Who Does Angelman Syndrome Affect and Why?

Angelman Syndrome is a rare neurodevelopmental genetic disorder that primarily affects the nervous system. It arises from genetic changes that disrupt brain function, leading to a distinct set of physical and behavioral characteristics.

The Genetic Basis of Angelman Syndrome

Angelman Syndrome occurs due to a loss of function of the ubiquitin protein ligase E3A (UBE3A) gene, located on chromosome 15, specifically in the 15q11-q13 region. While most genes are active from both maternal and paternal copies, the UBE3A gene exhibits genomic imprinting in brain cells. Only the maternal copy of the UBE3A gene is typically active in neurons, with the paternal copy being silenced.

If the maternal copy of UBE3A is absent or non-functional, the brain cannot produce the necessary UBE3A protein, which plays a role in protein degradation and synaptic function. The most common cause, accounting for about 70% of cases, is a deletion of the maternal copy of the UBE3A gene on chromosome 15. Other genetic mechanisms include paternal uniparental disomy, where an individual inherits two copies of chromosome 15 from the father, resulting in two silenced UBE3A genes.

Imprinting defects, errors in gene expression regulation causing the maternal copy to act like a paternal one, account for a smaller percentage of cases. Mutations within the maternal UBE3A gene, which alter its sequence and prevent correct function, are responsible for about 10-20% of cases. In 10-15% of cases, the genetic cause remains unidentified.

Recognizing Angelman Syndrome in Individuals

Individuals with Angelman Syndrome typically exhibit a range of characteristic features, with developmental delays noticeable between 6 to 12 months of age. These delays often include severe to profound intellectual disability and significant speech impairment, with many having minimal or no functional speech. Receptive language skills, however, are often higher than expressive abilities.

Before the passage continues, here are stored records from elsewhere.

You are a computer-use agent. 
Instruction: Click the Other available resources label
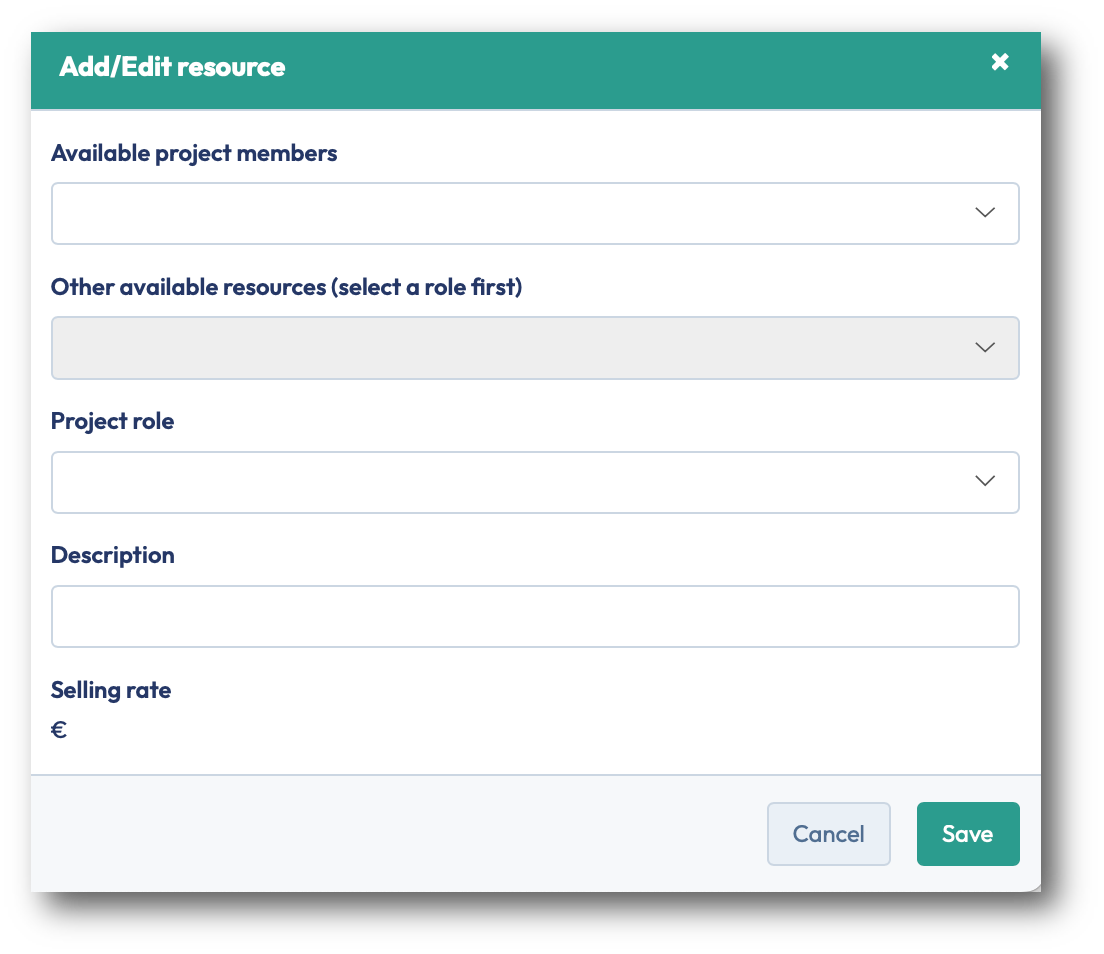pos(286,288)
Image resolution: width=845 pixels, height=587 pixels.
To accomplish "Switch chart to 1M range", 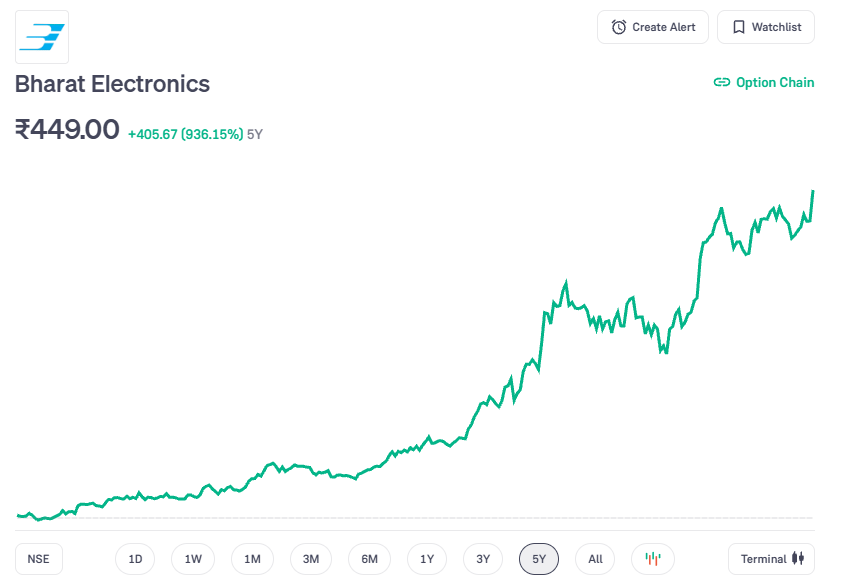I will (252, 559).
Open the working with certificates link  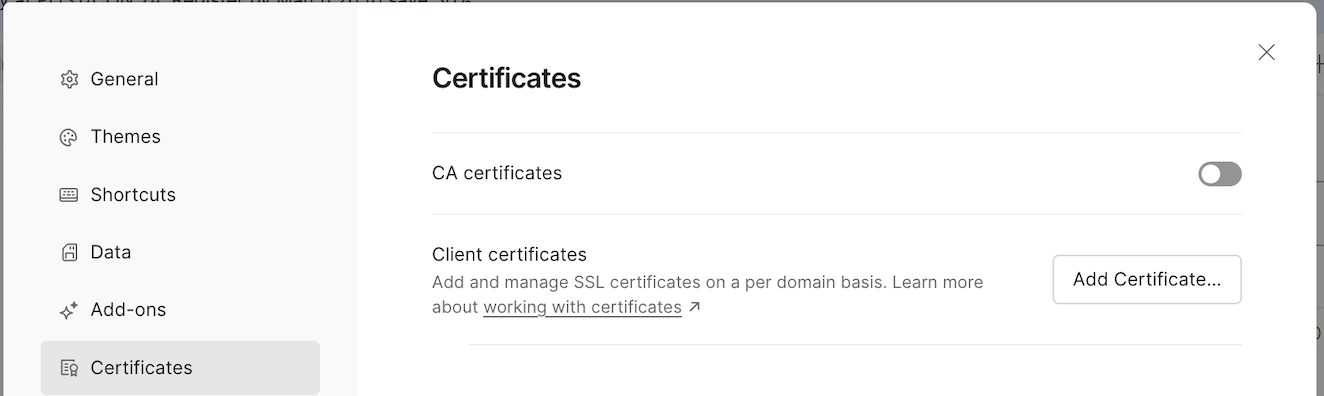[x=582, y=308]
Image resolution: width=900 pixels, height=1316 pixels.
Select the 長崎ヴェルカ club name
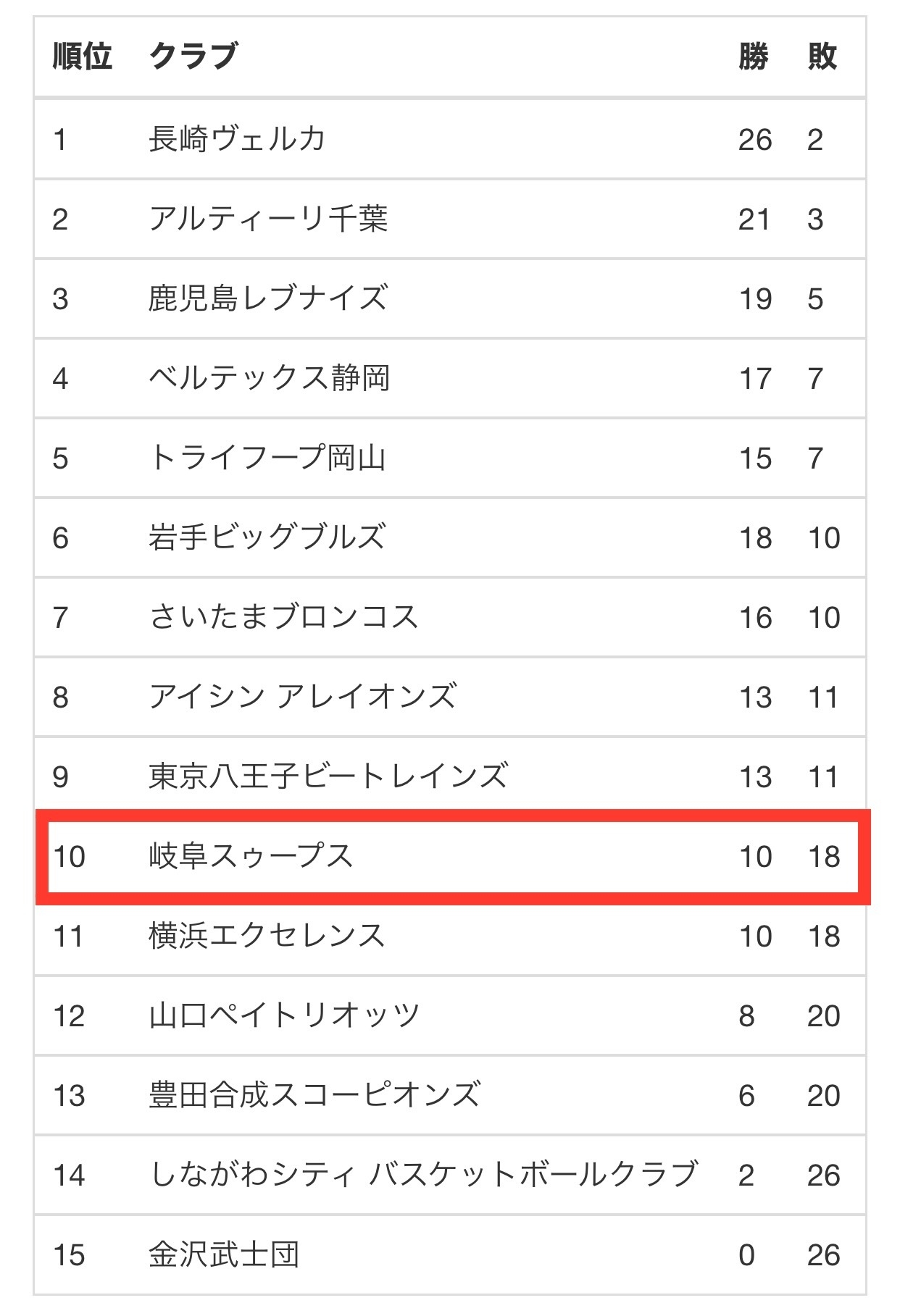[x=237, y=139]

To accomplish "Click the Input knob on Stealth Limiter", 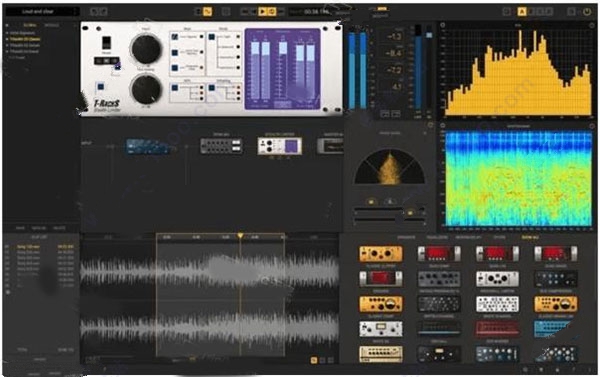I will tap(146, 49).
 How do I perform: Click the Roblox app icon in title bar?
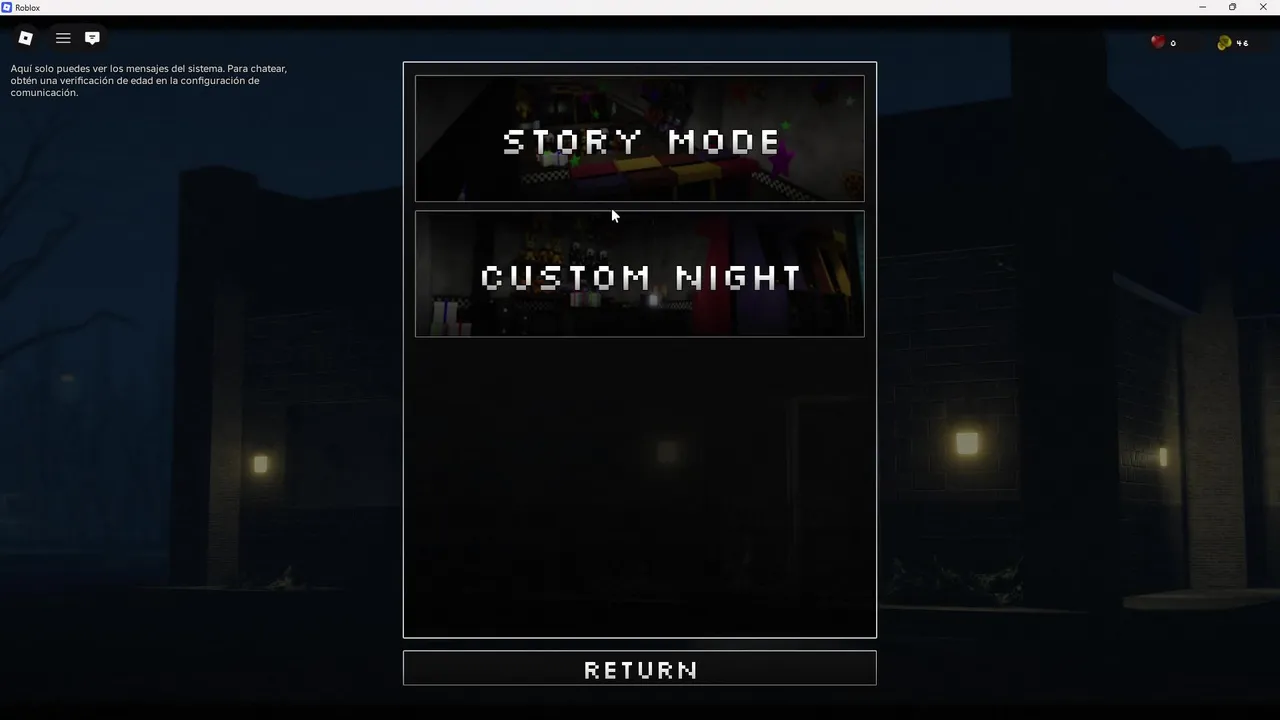pos(7,7)
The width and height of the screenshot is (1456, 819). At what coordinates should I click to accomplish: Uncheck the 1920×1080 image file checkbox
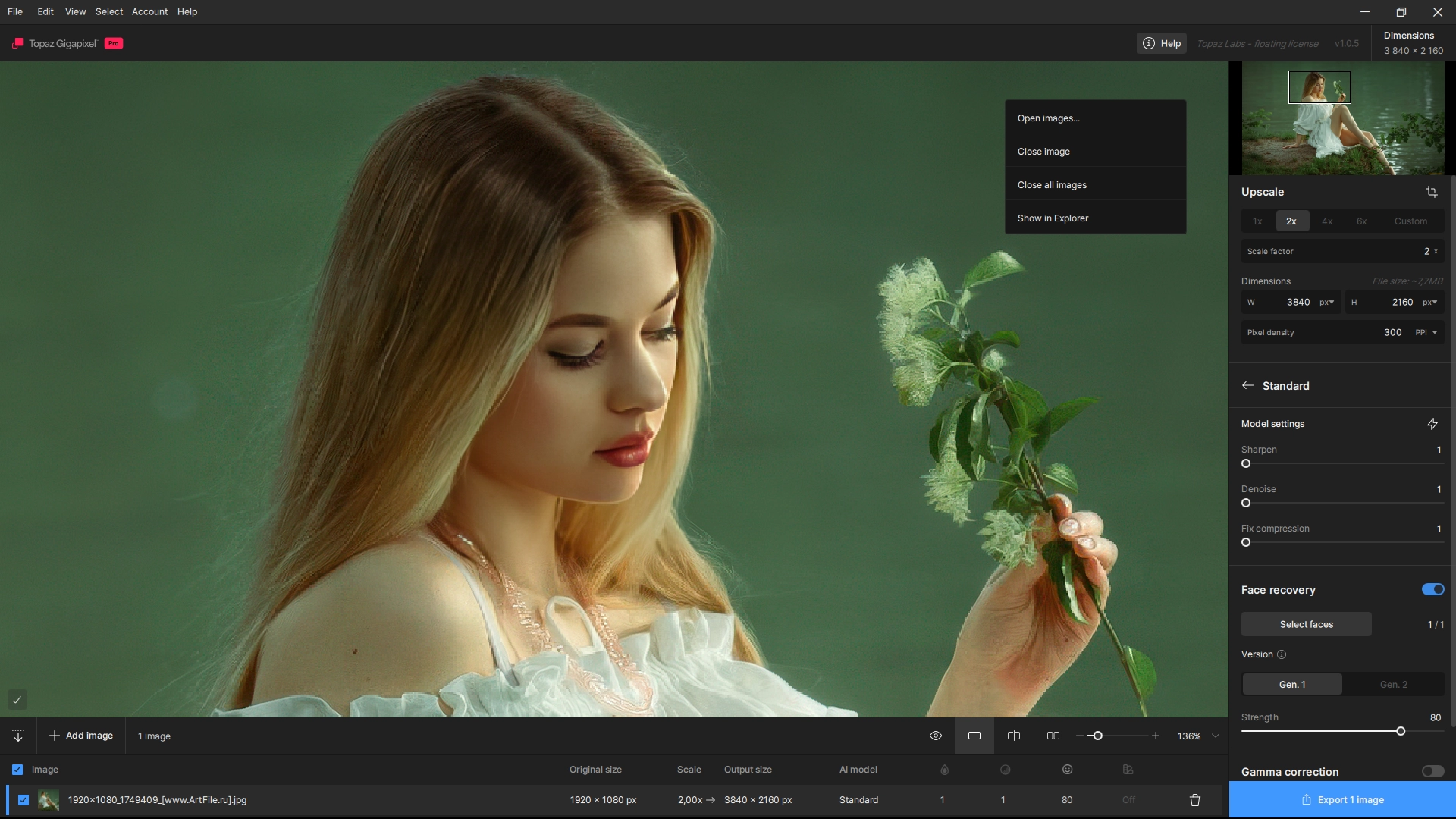pyautogui.click(x=24, y=800)
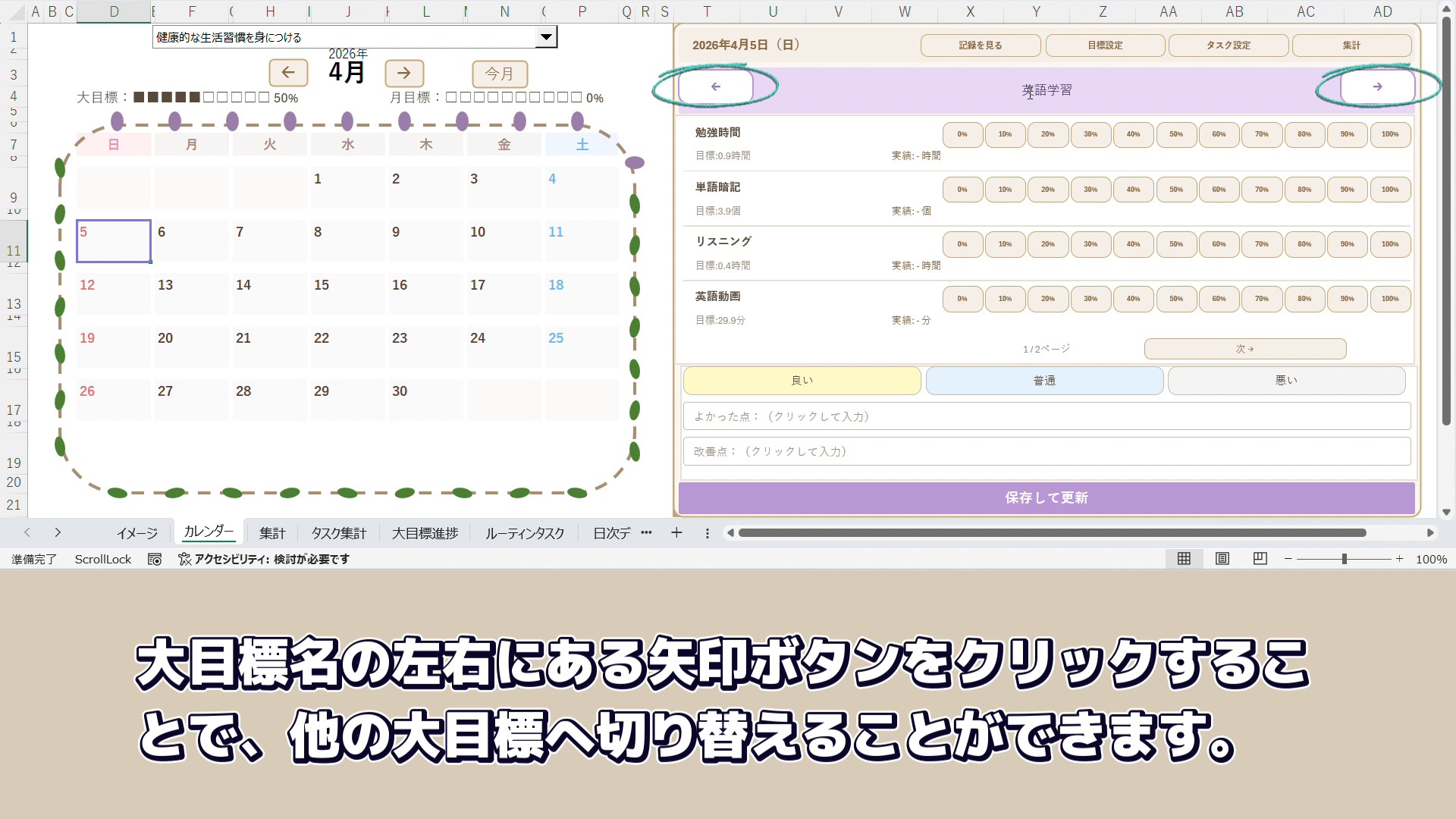The height and width of the screenshot is (819, 1456).
Task: Switch to previous major goal with left arrow
Action: (x=715, y=87)
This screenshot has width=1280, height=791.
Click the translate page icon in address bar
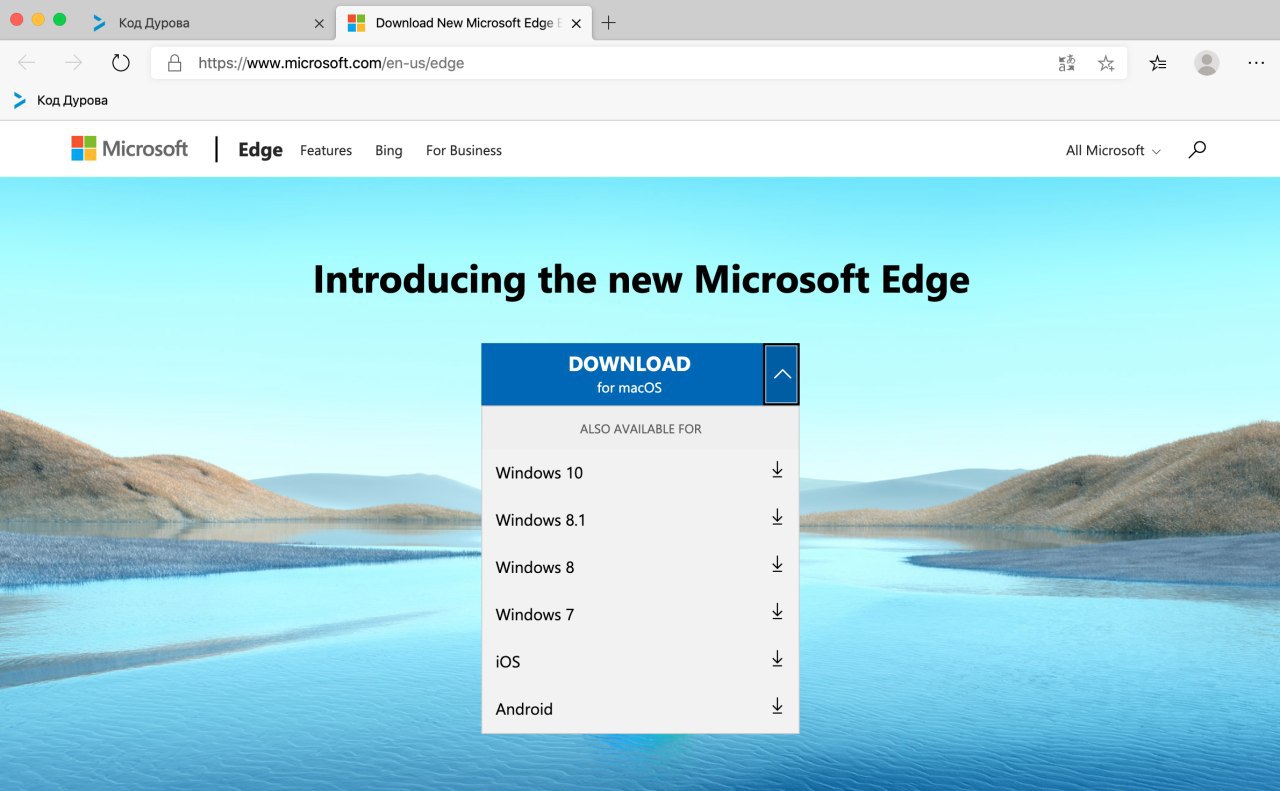click(1067, 63)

Movement and balance issues are also common, manifesting as ataxia, which involves problems with coordination and balance, often including tremulous limb movements or a stiff-legged, jerky gait. Many affected individuals display a happy, excitable demeanor with frequent smiling, laughter, and hand-flapping. Hyperactivity and a short attention span are frequently observed.

Other features include seizures, often beginning in early childhood and affecting approximately 80% of individuals. Microcephaly (smaller head size) is another frequent finding, developing by age two in many cases. Sleep disturbances, such as frequent waking and a reduced need for sleep, are also reported, particularly in younger children. Feeding difficulties during infancy and issues like tongue thrusting can also be present.

Prevalence and Affected Populations

Angelman Syndrome is a rare disorder, affecting an estimated 1 in 15,000 to 1 in 20,000 live births globally. This condition is not limited to specific geographical regions or demographic groups, affecting individuals of all genders, races, and ethnic backgrounds equally.

Once diagnosed, Angelman Syndrome is a lifelong condition, meaning individuals will experience its effects throughout their lives. While continuous support and care are required, life expectancy is generally nearly normal. The condition itself does not typically cause death, though complications from associated symptoms, such as seizures, can occur.

Identifying Angelman Syndrome

Diagnosis typically begins with a clinical evaluation when developmental delays or characteristic symptoms become apparent. A healthcare professional may suspect the condition if a child exhibits delays in milestones, limited speech, movement difficulties, or features like frequent laughter and microcephaly. Due to overlapping symptoms, a definitive diagnosis relies on genetic testing.

Genetic testing involves several methods. Methylation analysis is often the initial and most common test, detecting the loss of the maternal contribution at the 15q11-q13 region and identifying about 80% of cases. If abnormal, this test confirms Angelman Syndrome, and further tests can identify the specific genetic cause.

For suspected deletions, Fluorescence In Situ Hybridization (FISH) or chromosomal microarray (CMA) can identify larger deletions on chromosome 15. If methylation analysis is normal, UBE3A gene sequencing detects point mutations within the maternal UBE3A gene. Early diagnosis through these tests allows for prompt intervention and therapies to support an individual’s development and quality of life.